Ost has found the tools provided through the Imperas University Program to be helpful for his research. He and his research team focus on multi- and many-core embedded systems, specifically runtime management techniques for performance, energy efficiency, and reliability improvement that must be conducted at the application, operating system, or architectural level. He uses system modeling tools and languages like SystemC as well as virtual platform simulation tools like Imperas’ OVPsim, which help Ost and his team work with increasingly complex processors and software architectures.
“The high-speed simulation and debugging capabilities of Imperas tools facilitate us to extend the popular FreeRTOS to support novel runtime techniques as well as to promote instruction-driven performance and power models, which were incorporated within the original OVPsim distribution,” Ost says.
Ost also notes that free tools also facilitate collaborative projects between universities and external industry partners. In collaboration with the Federal University of Rio Grande do Sul (UFRGS) in Brazil, a fast and flexible fault injector framework, called OVPSim-FIM, was developed on the basis of OVPsim and presented at DFT 2015. OVPSim-FM enables users to identify and critical soft errors in multi- and many-core systems at an early design phase.

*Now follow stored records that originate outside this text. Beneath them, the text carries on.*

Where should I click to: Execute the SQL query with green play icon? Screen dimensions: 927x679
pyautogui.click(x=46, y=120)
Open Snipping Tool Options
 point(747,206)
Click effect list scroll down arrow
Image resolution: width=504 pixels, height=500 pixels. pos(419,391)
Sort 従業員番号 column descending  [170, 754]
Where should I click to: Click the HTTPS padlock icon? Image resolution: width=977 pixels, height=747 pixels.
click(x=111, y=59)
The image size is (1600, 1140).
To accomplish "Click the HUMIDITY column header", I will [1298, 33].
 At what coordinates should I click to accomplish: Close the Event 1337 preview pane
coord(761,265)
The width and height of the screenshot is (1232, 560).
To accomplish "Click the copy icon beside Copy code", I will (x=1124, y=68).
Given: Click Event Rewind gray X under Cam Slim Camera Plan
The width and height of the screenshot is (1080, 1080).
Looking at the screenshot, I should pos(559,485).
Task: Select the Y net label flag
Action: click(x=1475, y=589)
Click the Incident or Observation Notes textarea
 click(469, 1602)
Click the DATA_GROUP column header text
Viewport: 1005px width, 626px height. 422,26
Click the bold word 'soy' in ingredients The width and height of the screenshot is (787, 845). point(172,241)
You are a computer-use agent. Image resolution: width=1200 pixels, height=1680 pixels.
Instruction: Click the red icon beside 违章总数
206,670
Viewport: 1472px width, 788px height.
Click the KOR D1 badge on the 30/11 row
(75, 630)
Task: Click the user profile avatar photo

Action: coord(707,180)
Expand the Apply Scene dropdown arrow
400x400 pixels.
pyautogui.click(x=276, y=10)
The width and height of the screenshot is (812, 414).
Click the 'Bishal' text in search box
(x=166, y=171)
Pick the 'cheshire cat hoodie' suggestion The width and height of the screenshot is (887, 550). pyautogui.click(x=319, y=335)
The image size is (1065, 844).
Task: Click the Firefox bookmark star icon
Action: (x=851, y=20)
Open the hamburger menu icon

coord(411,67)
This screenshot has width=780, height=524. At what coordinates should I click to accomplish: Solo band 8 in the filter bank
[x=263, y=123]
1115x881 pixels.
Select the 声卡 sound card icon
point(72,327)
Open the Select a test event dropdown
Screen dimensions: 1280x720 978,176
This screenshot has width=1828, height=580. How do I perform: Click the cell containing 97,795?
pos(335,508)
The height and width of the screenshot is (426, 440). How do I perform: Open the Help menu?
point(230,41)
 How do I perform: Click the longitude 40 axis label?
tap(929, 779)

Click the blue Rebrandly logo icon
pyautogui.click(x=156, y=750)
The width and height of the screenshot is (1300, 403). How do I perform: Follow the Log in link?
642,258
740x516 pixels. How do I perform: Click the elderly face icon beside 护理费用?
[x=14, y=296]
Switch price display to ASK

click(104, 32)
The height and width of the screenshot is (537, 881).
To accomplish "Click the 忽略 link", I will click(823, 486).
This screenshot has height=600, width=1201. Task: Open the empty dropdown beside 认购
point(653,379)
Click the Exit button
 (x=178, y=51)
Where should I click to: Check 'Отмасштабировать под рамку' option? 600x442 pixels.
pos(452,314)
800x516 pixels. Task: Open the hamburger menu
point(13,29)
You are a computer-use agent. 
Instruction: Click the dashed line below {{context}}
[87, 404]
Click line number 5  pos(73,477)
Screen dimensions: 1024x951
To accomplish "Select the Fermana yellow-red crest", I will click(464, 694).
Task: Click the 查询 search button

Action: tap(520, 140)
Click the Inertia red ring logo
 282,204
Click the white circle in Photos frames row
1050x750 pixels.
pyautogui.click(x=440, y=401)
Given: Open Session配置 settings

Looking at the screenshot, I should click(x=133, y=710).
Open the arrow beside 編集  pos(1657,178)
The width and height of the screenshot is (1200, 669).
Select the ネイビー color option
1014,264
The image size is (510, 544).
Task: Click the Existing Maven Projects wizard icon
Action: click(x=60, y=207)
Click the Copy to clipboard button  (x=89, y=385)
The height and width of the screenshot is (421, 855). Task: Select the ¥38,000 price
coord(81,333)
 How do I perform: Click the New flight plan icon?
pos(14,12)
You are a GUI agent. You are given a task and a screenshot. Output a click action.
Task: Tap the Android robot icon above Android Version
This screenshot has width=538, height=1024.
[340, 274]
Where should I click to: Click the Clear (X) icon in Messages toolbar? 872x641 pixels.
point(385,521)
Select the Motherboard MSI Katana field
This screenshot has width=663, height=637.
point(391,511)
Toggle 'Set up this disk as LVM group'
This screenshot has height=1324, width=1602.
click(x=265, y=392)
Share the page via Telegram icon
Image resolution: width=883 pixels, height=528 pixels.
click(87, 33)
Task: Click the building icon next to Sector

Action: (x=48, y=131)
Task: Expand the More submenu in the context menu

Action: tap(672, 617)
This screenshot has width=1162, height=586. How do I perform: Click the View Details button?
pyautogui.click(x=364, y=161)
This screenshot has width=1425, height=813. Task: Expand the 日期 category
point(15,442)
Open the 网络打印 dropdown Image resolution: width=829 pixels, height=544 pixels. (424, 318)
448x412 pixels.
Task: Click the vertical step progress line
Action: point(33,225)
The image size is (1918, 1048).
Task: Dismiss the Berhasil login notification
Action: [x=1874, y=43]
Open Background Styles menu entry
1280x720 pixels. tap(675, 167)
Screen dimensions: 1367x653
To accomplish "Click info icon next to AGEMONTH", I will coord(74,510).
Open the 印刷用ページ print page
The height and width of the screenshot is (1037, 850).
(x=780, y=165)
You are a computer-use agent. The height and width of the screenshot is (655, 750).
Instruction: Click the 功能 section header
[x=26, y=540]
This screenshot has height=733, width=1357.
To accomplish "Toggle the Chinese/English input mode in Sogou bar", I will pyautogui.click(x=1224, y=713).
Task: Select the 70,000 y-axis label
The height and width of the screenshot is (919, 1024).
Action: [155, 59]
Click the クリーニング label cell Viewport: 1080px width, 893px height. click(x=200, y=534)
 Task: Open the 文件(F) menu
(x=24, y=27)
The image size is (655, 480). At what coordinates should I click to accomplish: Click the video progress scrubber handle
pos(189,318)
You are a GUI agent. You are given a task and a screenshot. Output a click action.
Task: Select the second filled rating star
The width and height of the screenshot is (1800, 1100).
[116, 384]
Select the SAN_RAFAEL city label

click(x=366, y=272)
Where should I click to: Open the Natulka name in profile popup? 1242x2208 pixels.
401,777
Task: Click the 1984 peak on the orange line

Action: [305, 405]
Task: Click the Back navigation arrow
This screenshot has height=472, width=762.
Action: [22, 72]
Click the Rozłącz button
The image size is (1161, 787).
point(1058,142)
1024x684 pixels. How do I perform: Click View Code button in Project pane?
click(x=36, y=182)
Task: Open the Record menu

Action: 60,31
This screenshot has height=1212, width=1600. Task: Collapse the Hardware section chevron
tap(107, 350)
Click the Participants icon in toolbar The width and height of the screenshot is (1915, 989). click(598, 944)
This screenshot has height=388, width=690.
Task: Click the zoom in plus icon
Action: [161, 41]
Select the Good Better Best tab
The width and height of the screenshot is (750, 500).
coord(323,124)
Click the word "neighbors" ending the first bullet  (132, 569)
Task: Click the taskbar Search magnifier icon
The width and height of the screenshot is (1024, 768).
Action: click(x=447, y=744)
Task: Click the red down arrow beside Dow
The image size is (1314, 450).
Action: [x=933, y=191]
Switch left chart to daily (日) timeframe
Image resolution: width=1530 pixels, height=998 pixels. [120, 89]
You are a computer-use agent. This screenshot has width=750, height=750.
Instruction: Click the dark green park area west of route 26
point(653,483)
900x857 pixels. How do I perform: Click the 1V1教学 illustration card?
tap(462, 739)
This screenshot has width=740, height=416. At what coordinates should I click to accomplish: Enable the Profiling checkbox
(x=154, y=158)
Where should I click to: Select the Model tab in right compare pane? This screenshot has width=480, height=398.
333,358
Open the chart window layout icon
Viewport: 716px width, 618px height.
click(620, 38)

More than 1,000 worldwide Imperas University Program members have formed a community where researchers and students can get support, leverage each other’s contributions, and work together to create new tools, like Ost and the OVPSim-FIM.
FlexTiles is an independent consortium of member universities, research institutes, and commercial companies which recently collaborated to create another program: the FlexTiles self-adaptive heterogeneous multicore 3D system-on-chip (SoC) architecture.
“The FlexTiles virtual platform for the FlexTiles adaptive multicore SoC program is based on Imperas and OVP simulators and models,” Graham says.
“The FlexTiles project has developed a high-performance, energy-efficient, programmable many-core platform with self-adaptive capabilities, along with an innovative virtualization layer and a dedicated tool flow. The project successfully used the Imperas simulation and tool technologies, with OVP models, to create a many-core virtual platform, which is available at no cost from Karlsruhe Institute of Technology (KIT), and from the OVP Library page for KIT.”
FlexTiles is positioned to help other researchers by providing a standard, adaptive architecture that can be used as a jumping off point for further development, especially for Internet of Things (IoT) applications.
Other work to come out of the Imperas University Program focuses on many-core architectures, performance and power estimation tools, and techniques for security and safety-critical systems.
“These are all critical issues in the embedded systems community, and advancing the state of the art in any of those areas is beneficial,” Graham says.
Graham hopes the next step for the Imperas University Program involves more collaboration with researchers.
“Imperas is currently looking at taking a more proactive role in working with the academic users, even a collaborative role, in several research projects in the user community,” Graham says. “We are hopeful that our deep knowledge of our tools and technology working in tandem with researchers can more quickly achieve results that push forward the leading edge of technology.”